▸ REQUIRED ACTION
Find every line below with the word "Given" in it, and copy each one.

▸ MATERIAL SUPPLIED
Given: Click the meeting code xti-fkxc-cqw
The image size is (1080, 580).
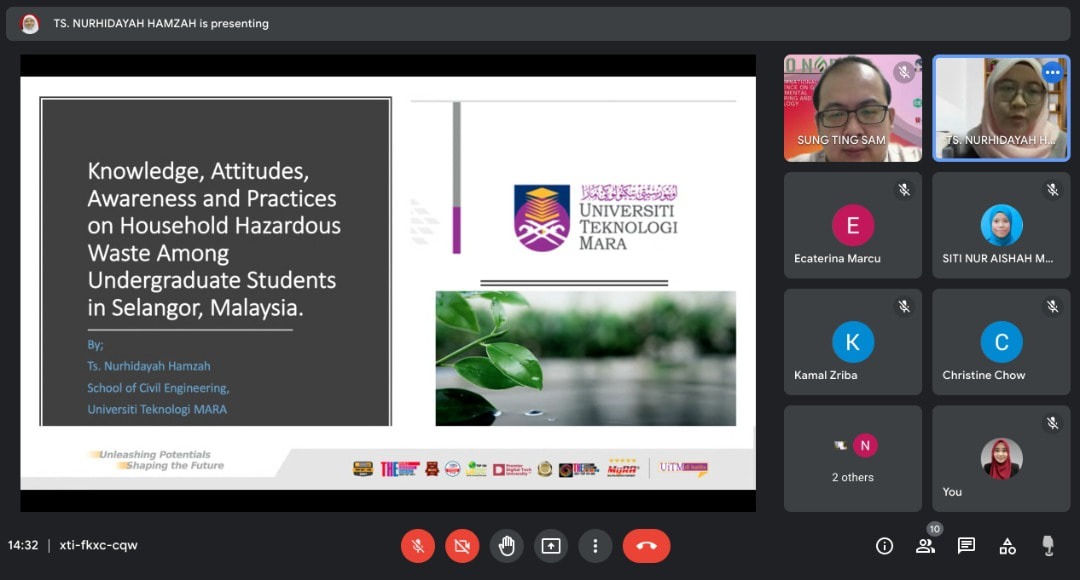Looking at the screenshot, I should pos(98,546).
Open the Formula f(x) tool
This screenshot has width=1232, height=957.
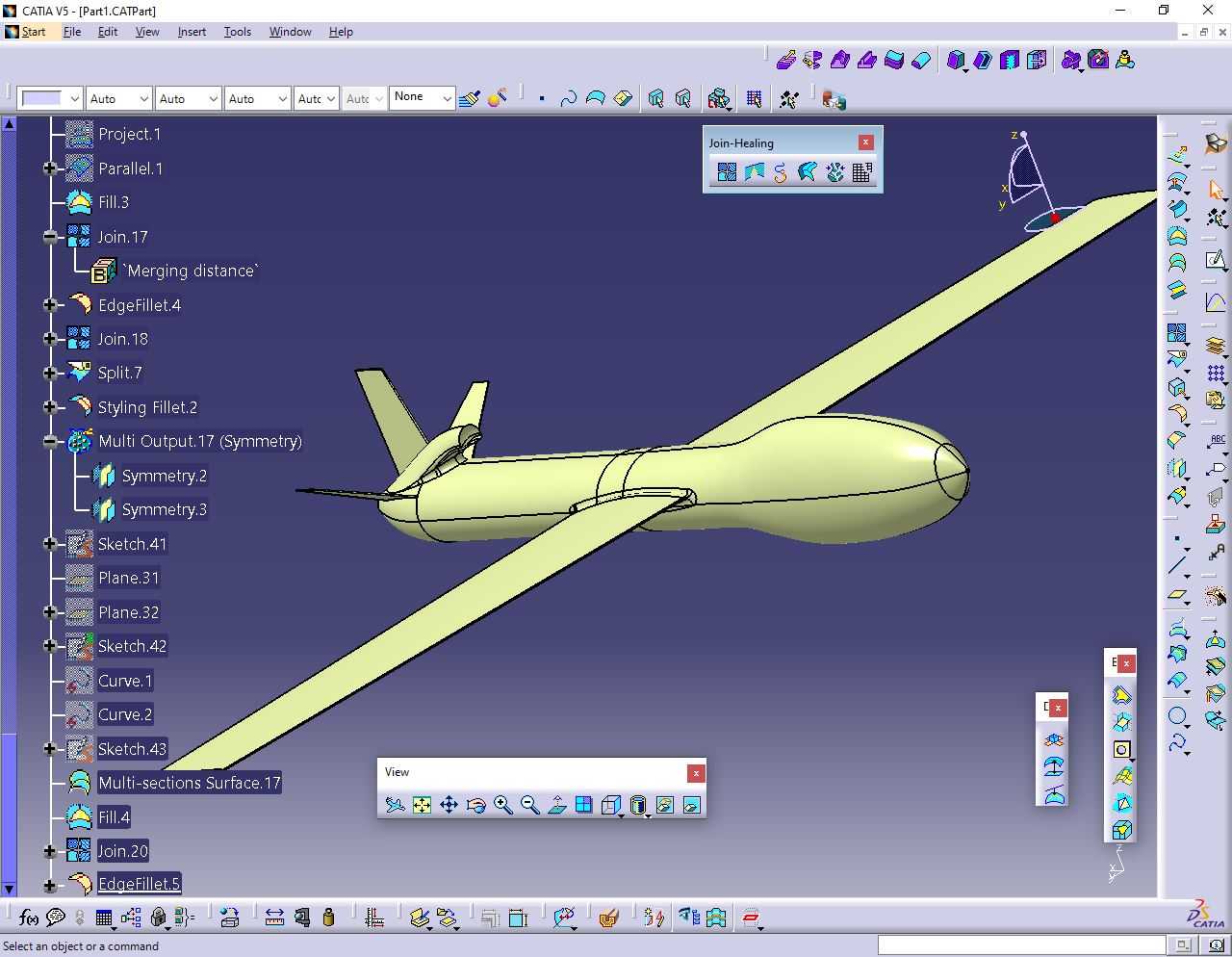point(28,918)
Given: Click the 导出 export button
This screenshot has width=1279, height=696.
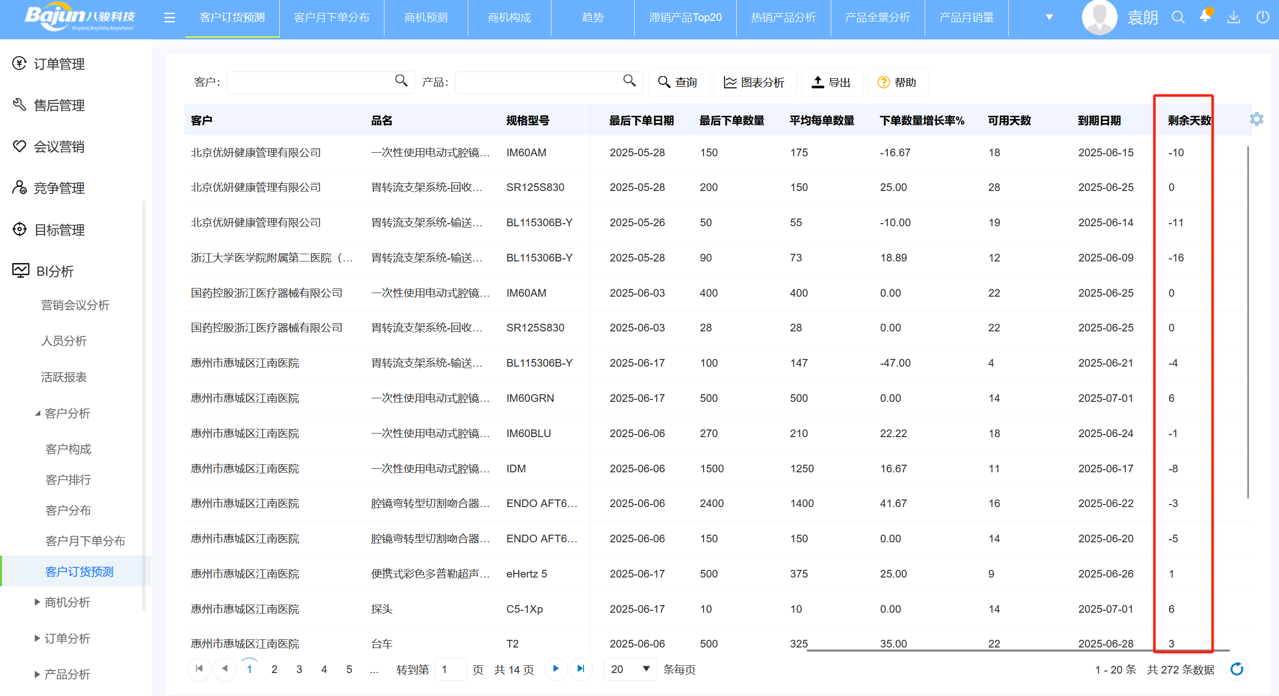Looking at the screenshot, I should click(831, 82).
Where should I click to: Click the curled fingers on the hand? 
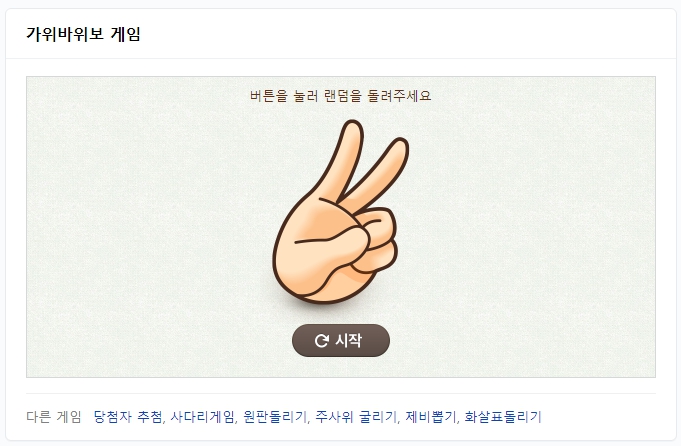click(378, 241)
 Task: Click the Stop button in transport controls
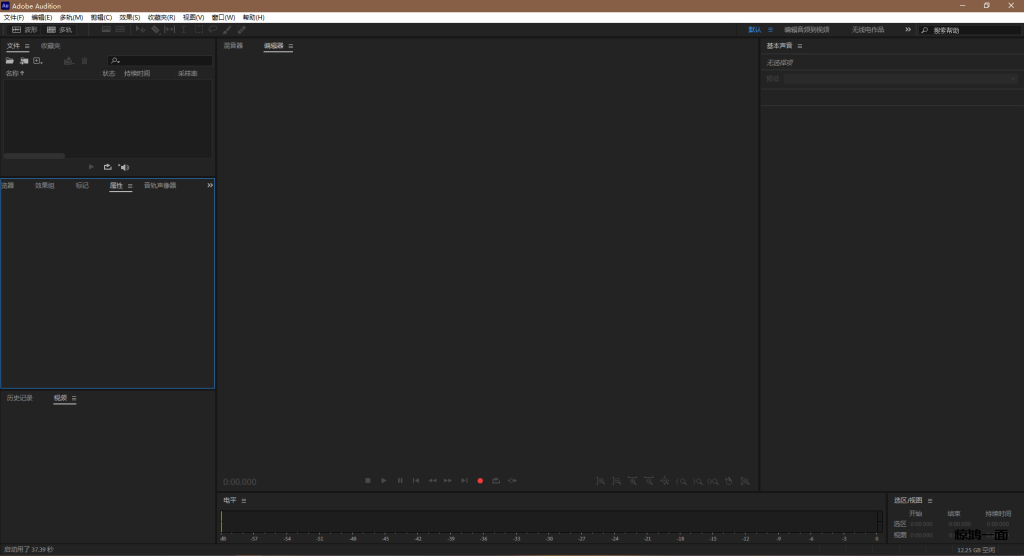click(x=368, y=481)
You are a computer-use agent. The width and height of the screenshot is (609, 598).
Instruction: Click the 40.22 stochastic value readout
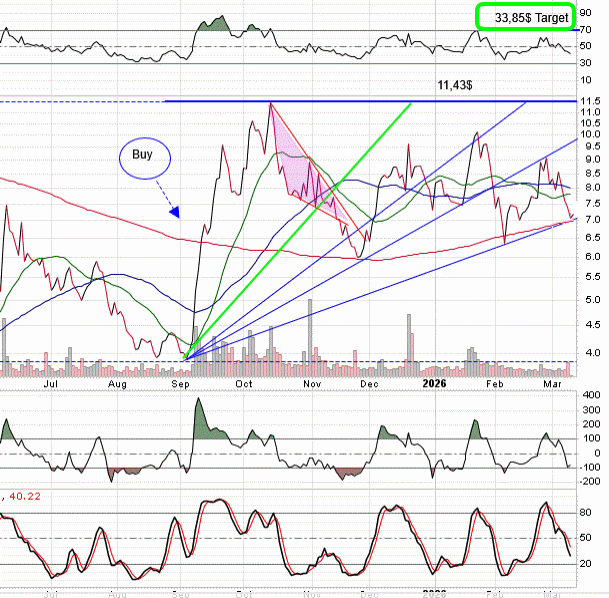point(27,495)
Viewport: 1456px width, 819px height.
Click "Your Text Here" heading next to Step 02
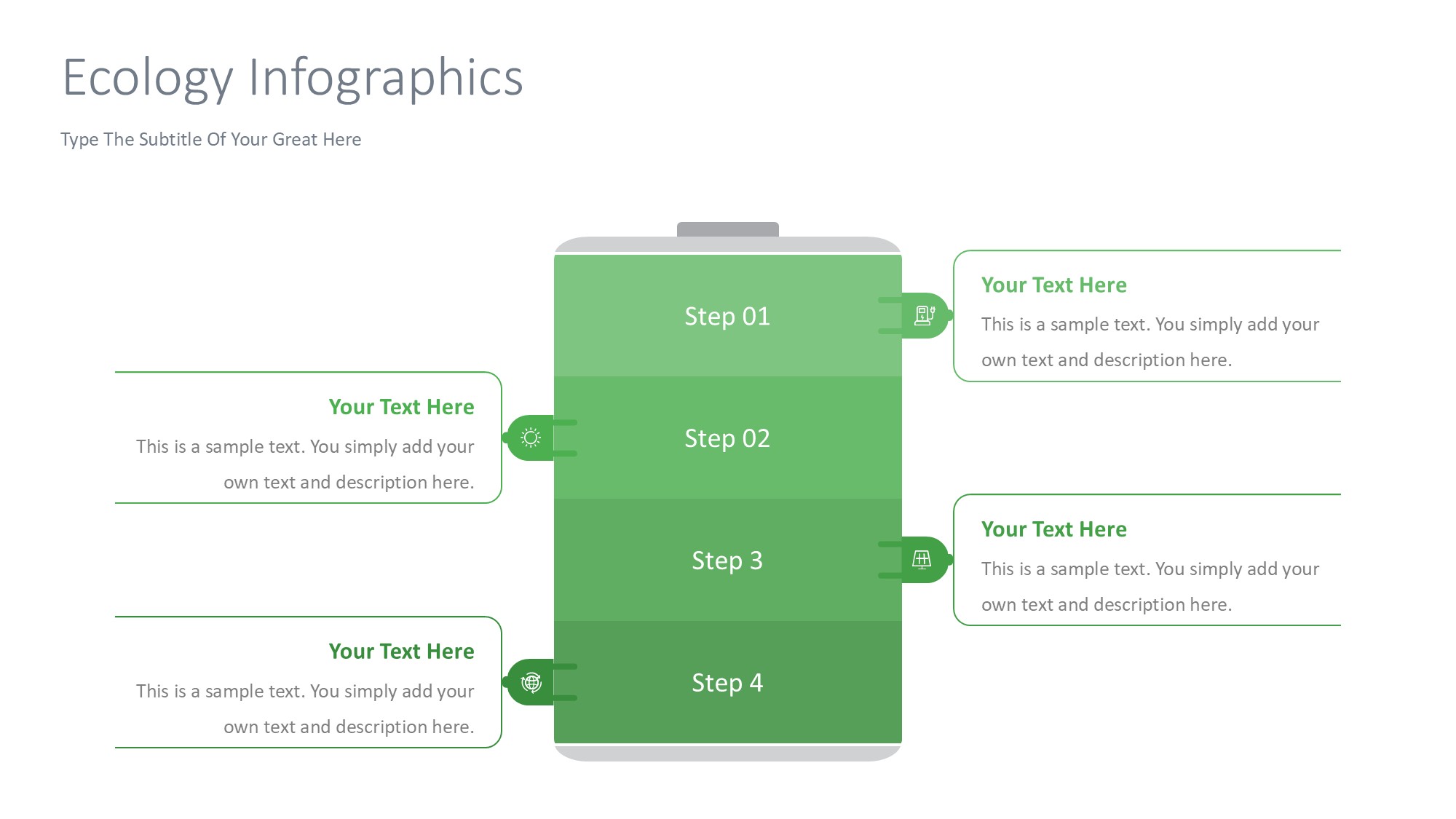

▸ WRITTEN SOLUTION
Given: Click the meeting code xti-fkxc-cqw
Given: Click the 导出 export button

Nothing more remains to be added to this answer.